--- Start of EXCERPTED PASSAGE ---
What you write reminds me of Armstrong’s conception of universals as state-of-affairs types and Forrest’s operator theory:
“[U]niversals are state-of-affairs /types/. …The phrase ‘state-of-affairs types’ is not intended to mean that universals are themselves states of affairs. …If particular a has the property-universal F, then the state of affairs is a’s being F. For convenience we may continue often to refer to the universal by the mere letter ‘F’. But it is best thought of as _’s being F. Similarly, we have _’s having R to _. The universal is a gutted state of affairs; it is everything that is left in the state of affairs after the particular or the particulars involved in the state of affairs have been abstracted away in thought. So it is a state-of-affairs type, the constituent that is common to all states of affairs which contain that universal.
This contention will at once recall Frege’s doctrine of the unsaturatedness of his ‘concepts’. I happily acknowledge the influence, and, indeed, think of his concepts as close relatives of my universals.”
(Armstrong, D.M. A World of States of Affairs. Cambridge: Cambridge University Press, 1997. p. 28-9)
“I examine another account hinted at by Armstrong. This is the Operator Theory of instantiation, by which I mean the theory that universals are operators, and that a particular instantiates a monadic universal because the universal operates on the particular, resulting in the state of affairs. On this theory the state of affairs supervenes on the instantiation rather than vice versa.” (p. 213)
“Anscombe and Geach liken a /form/ to a mathematical function such as square root. And Armstrong too commends a Fregean idea of properties as functions. I call properties /operators/ rather than /functions/ because although we might well think of functions as operators some might instead treat functions as relations, and for obvious reasons I do not want to treat properties as relations.
--- End of EXCERPTED PASSAGE ---
--- Start of TASK DATA ---
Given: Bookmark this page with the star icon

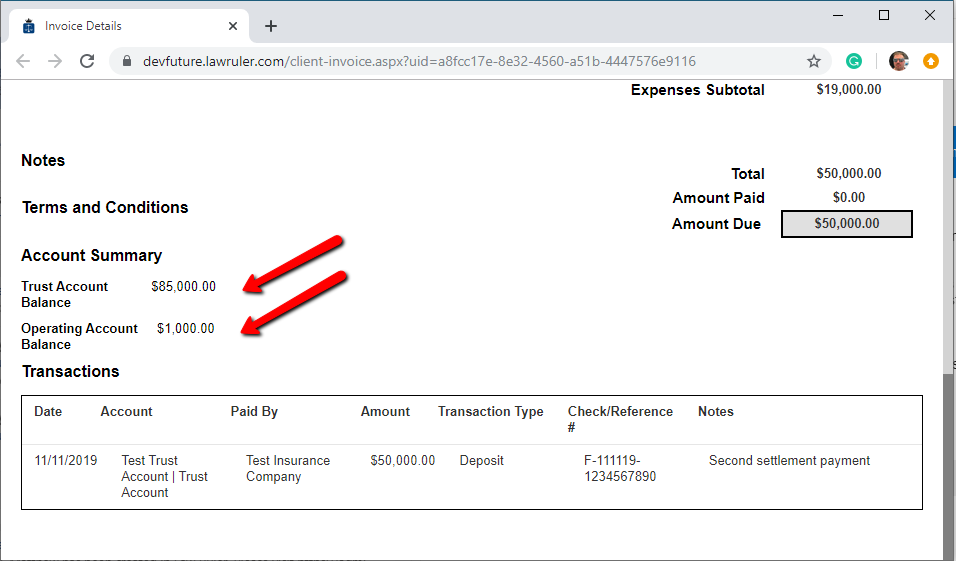Looking at the screenshot, I should (813, 61).
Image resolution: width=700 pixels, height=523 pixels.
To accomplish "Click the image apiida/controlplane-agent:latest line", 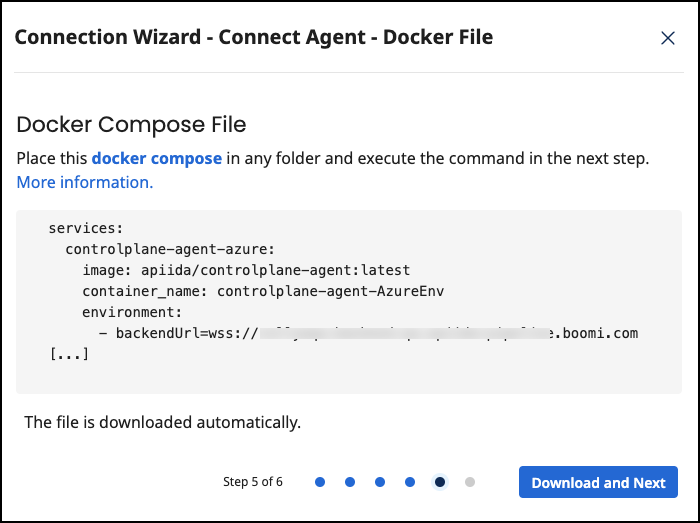I will click(x=246, y=270).
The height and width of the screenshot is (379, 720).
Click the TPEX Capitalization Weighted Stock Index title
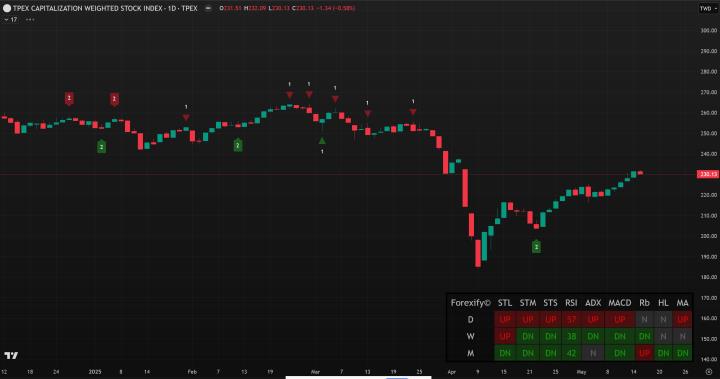[87, 8]
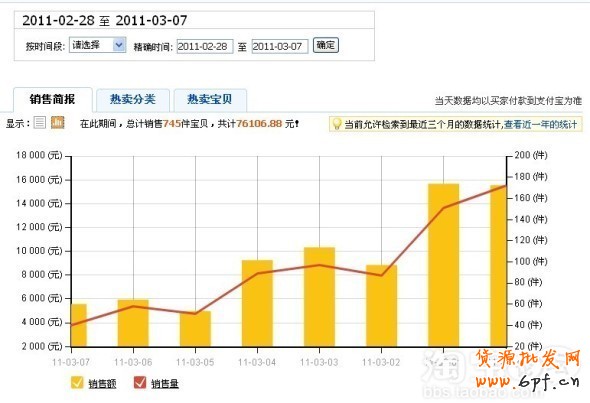This screenshot has width=590, height=403.
Task: Select the 销售简报 tab
Action: click(53, 100)
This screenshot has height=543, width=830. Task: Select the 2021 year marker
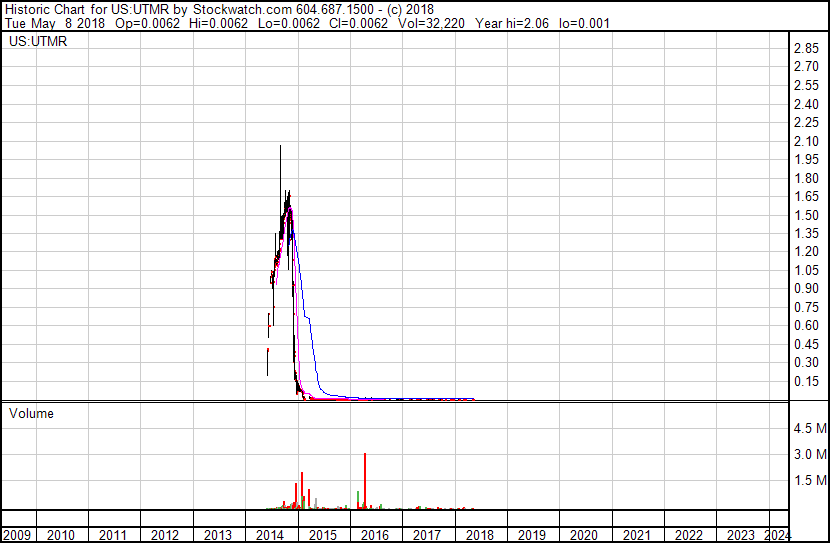tap(637, 535)
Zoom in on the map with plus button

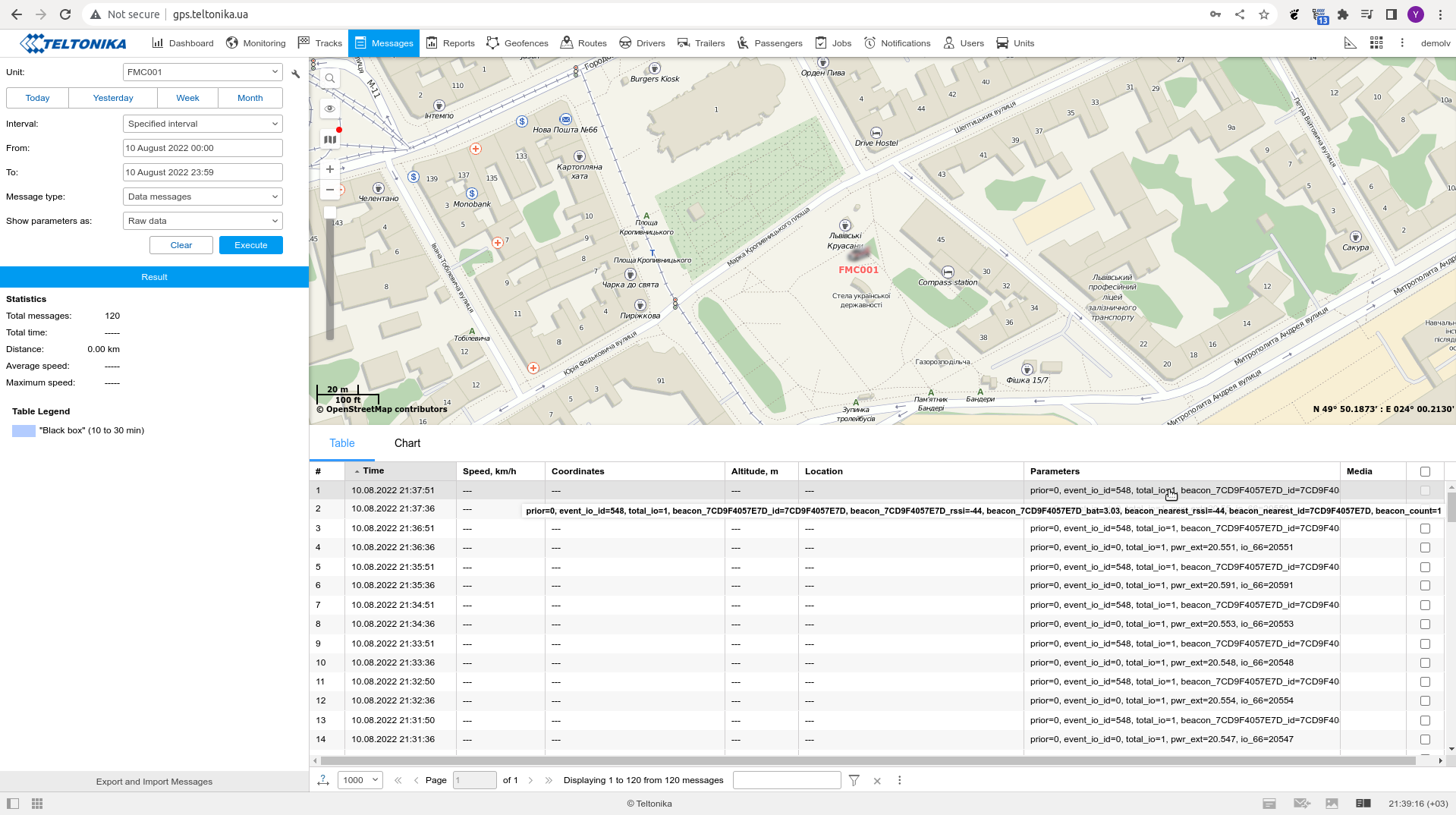tap(329, 168)
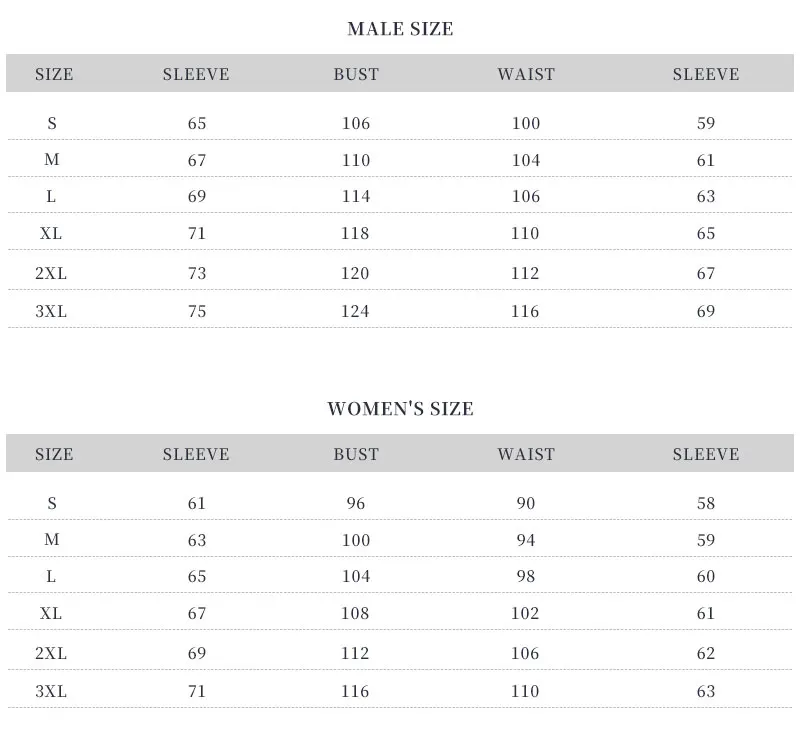Viewport: 800px width, 742px height.
Task: Click women's waist value 102
Action: [x=525, y=613]
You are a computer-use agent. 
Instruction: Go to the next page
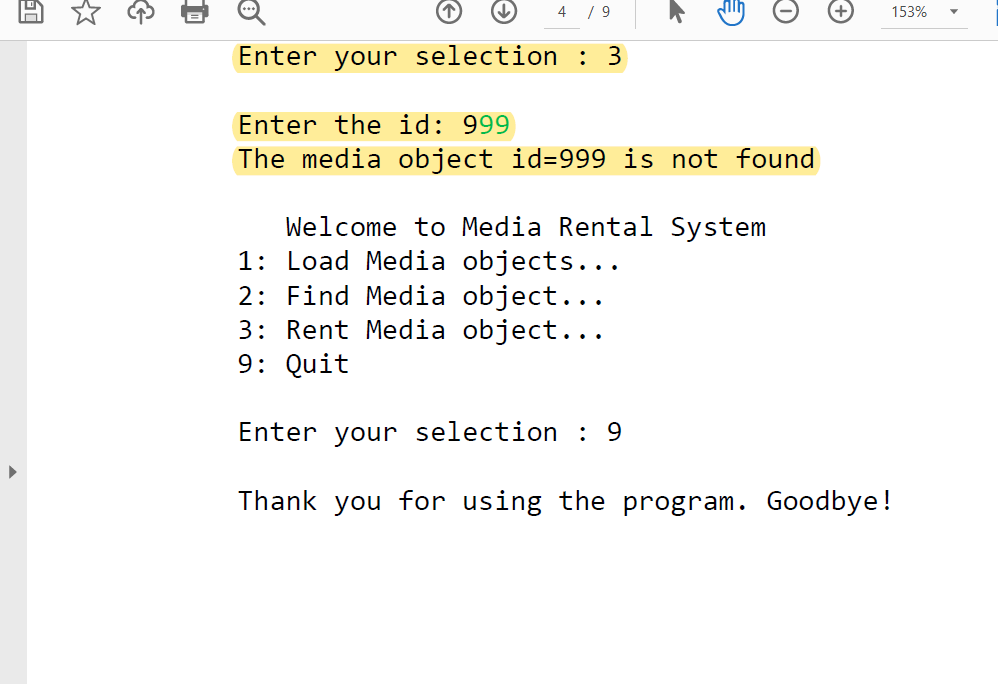(x=503, y=13)
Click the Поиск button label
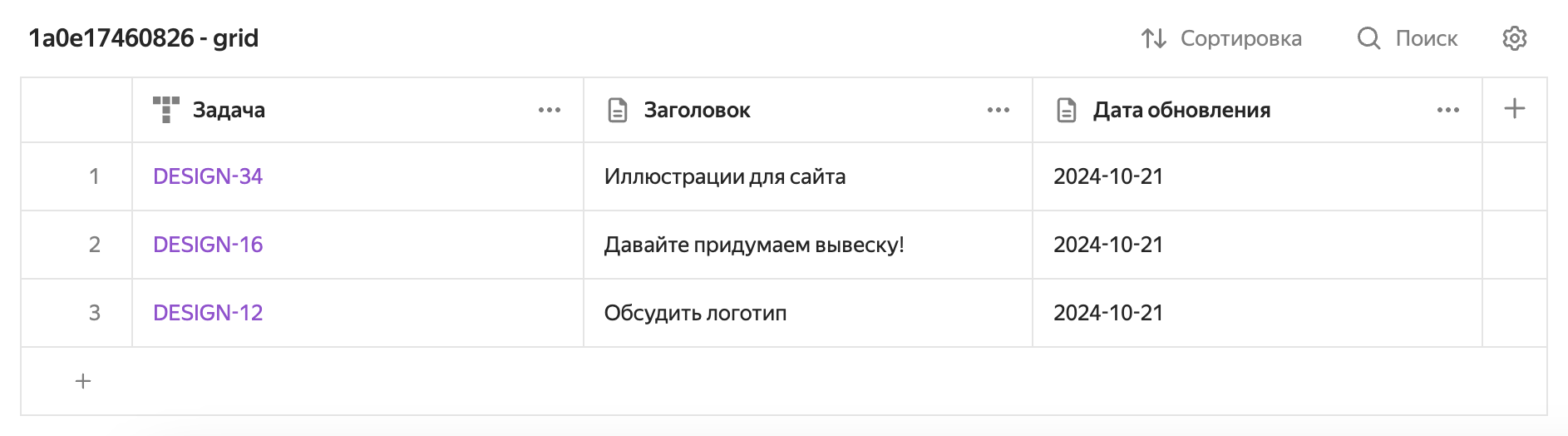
--- End of TASK DATA ---
◆ SHORT EXERCISE 1
Extract the part of the passage on universals between "This contention will" and "1997. p. 28-9)", inclusive.
◆ SHORT EXERCISE 2
Filter the records down to each line containing the string "button", treating case as significant, and copy those lines.
The records are unrelated to the passage on universals.

◆ EXERCISE RESULT 1
This contention will at once recall Frege’s doctrine of the unsaturatedness of his ‘concepts’. I happily acknowledge the influence, and, indeed, think of his concepts as close relatives of my universals.”
(Armstrong, D.M. A World of States of Affairs. Cambridge: Cambridge University Press, 1997. p. 28-9)

◆ EXERCISE RESULT 2
Zoom in on the map with plus button
Click the Поиск button label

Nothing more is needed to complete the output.